Microsoft, which learned about the flaws more than six months ago from researchers, said the only protective solution was to apply a repairing patch it offered on its website. It assessed the threat to computer users as "critical," its highest rating.

A Microsoft security executive, Stephen Toulouse, said the flawed software was "an extremely deep and pervasive technology in Windows," and urged customers to apply the patch immediately.
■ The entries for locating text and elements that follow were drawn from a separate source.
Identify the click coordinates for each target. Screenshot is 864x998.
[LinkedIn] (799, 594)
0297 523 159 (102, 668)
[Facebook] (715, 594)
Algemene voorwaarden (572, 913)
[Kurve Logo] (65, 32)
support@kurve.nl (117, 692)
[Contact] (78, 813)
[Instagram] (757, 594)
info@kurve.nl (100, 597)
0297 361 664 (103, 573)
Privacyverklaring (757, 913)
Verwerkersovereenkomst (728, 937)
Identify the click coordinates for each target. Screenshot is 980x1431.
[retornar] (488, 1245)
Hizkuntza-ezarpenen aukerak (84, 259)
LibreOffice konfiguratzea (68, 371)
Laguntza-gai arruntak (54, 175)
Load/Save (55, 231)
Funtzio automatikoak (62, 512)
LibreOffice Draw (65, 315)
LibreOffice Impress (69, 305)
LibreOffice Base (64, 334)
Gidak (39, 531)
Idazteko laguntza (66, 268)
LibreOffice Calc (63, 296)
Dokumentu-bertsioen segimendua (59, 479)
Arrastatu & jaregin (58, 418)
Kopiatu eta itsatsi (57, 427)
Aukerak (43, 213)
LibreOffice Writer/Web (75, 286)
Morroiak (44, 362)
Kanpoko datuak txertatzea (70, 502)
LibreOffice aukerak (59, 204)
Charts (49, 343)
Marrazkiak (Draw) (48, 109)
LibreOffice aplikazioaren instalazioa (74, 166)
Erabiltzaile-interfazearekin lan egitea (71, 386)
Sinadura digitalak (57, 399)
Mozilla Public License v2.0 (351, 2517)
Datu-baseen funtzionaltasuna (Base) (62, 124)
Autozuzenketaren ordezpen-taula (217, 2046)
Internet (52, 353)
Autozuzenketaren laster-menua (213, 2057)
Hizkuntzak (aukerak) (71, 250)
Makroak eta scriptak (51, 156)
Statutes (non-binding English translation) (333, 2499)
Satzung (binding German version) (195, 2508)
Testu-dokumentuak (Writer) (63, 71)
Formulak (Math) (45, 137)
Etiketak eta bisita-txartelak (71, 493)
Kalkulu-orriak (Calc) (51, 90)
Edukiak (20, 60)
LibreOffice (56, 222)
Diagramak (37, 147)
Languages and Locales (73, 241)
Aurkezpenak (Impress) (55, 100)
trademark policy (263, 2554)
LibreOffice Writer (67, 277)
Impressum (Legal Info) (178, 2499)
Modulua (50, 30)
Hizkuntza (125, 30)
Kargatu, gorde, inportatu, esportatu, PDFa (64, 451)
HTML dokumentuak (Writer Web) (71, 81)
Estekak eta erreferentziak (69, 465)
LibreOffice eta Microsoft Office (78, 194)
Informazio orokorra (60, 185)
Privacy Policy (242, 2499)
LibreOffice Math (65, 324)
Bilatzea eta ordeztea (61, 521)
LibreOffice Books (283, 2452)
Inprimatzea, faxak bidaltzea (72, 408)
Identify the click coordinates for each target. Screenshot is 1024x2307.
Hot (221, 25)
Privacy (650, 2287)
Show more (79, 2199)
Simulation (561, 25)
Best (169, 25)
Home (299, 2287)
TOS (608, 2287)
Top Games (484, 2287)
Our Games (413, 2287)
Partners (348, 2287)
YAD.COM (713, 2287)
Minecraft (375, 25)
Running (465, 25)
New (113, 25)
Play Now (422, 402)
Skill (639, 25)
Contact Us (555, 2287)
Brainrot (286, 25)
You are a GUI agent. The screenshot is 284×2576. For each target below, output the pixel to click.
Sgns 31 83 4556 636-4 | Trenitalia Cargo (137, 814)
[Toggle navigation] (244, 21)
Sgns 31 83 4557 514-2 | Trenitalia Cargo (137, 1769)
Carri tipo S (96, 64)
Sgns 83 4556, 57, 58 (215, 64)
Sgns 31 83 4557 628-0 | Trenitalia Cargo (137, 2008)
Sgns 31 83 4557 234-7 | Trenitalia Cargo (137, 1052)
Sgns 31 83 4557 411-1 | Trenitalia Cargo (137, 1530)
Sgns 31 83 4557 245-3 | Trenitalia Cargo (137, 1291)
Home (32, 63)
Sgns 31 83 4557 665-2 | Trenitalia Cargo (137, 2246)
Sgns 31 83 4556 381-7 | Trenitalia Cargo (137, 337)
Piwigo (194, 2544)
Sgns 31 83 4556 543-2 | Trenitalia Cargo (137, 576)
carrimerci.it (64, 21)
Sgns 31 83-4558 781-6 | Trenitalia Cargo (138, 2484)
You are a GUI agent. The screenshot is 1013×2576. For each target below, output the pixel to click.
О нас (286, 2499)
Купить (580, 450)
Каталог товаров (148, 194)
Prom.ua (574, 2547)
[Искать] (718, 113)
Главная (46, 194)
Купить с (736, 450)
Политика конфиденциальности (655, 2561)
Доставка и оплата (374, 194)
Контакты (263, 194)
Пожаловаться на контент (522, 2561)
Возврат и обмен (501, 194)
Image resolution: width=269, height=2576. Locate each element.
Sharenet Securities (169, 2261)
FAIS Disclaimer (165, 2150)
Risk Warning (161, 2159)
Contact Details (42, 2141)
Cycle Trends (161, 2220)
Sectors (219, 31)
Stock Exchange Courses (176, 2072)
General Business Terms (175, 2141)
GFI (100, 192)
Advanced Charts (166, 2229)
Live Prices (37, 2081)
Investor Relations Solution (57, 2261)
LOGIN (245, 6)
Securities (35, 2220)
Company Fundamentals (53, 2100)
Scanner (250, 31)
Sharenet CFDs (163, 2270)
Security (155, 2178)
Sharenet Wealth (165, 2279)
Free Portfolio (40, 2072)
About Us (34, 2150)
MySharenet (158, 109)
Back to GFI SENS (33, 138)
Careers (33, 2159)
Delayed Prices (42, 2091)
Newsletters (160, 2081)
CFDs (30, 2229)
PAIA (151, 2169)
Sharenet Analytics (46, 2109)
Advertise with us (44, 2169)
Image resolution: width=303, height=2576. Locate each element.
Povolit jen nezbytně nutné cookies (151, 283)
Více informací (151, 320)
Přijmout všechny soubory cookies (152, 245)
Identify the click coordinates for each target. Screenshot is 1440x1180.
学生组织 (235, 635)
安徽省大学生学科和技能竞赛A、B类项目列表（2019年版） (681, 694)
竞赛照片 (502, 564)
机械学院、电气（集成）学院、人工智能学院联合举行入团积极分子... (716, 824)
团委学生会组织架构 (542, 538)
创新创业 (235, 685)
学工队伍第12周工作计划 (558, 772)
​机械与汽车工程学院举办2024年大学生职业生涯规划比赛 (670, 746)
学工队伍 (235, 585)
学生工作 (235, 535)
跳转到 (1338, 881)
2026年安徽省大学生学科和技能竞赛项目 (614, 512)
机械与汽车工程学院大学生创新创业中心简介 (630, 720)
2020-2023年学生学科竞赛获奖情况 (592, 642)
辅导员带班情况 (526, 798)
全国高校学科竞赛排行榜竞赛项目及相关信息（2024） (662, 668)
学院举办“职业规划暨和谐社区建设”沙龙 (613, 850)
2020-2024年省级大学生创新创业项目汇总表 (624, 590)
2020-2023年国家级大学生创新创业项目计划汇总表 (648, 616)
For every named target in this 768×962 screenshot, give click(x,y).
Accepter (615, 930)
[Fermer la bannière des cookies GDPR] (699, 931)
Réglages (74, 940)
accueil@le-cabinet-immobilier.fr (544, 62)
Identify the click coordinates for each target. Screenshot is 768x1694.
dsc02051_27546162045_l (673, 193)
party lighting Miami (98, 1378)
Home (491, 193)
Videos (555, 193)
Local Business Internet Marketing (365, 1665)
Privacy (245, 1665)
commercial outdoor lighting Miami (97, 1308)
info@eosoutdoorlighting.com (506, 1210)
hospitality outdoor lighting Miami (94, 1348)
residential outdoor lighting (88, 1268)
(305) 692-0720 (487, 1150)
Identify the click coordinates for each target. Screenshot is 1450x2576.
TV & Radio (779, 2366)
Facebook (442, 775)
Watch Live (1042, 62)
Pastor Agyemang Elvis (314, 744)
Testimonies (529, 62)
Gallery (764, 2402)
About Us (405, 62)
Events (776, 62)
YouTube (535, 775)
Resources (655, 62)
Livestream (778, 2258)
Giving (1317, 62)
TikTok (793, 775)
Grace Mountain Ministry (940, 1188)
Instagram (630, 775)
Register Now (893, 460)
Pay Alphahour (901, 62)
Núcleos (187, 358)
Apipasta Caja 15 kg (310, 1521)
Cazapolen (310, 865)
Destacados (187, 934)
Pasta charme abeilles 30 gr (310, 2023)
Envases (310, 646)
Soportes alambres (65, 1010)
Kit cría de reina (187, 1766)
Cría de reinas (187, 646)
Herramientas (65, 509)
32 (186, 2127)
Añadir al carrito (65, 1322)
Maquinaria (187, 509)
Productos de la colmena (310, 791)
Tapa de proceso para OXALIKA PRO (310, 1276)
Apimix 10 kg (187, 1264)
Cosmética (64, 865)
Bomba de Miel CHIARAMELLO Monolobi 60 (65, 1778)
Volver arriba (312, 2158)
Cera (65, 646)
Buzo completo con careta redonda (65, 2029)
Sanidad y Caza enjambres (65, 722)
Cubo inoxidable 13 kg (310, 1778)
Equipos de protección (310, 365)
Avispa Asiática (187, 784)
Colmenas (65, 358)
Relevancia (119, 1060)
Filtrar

The Department of Homeland Security also warned Americans about the software problems with e-mails sent across its new national cyber-alert system.

The disclosure comes just weeks before Microsoft chairman Bill Gates delivers a keynote speech in San Francisco at one of the industry's most important security trade conferences. Microsoft has struggled in recent months against a tide of renewed criticism about security risks in its software, the engine for computers in most of the world's governments, corporations, and homes.

"This is one of the most serious Microsoft vulnerabilities ever released," said Marc Maiffret of eEye Digital Security Inc. of Aliso Viejo, Calif., which discovered the new Windows flaws. Maiffret predicted hackers will try to unleash a damaging Internet infection within weeks.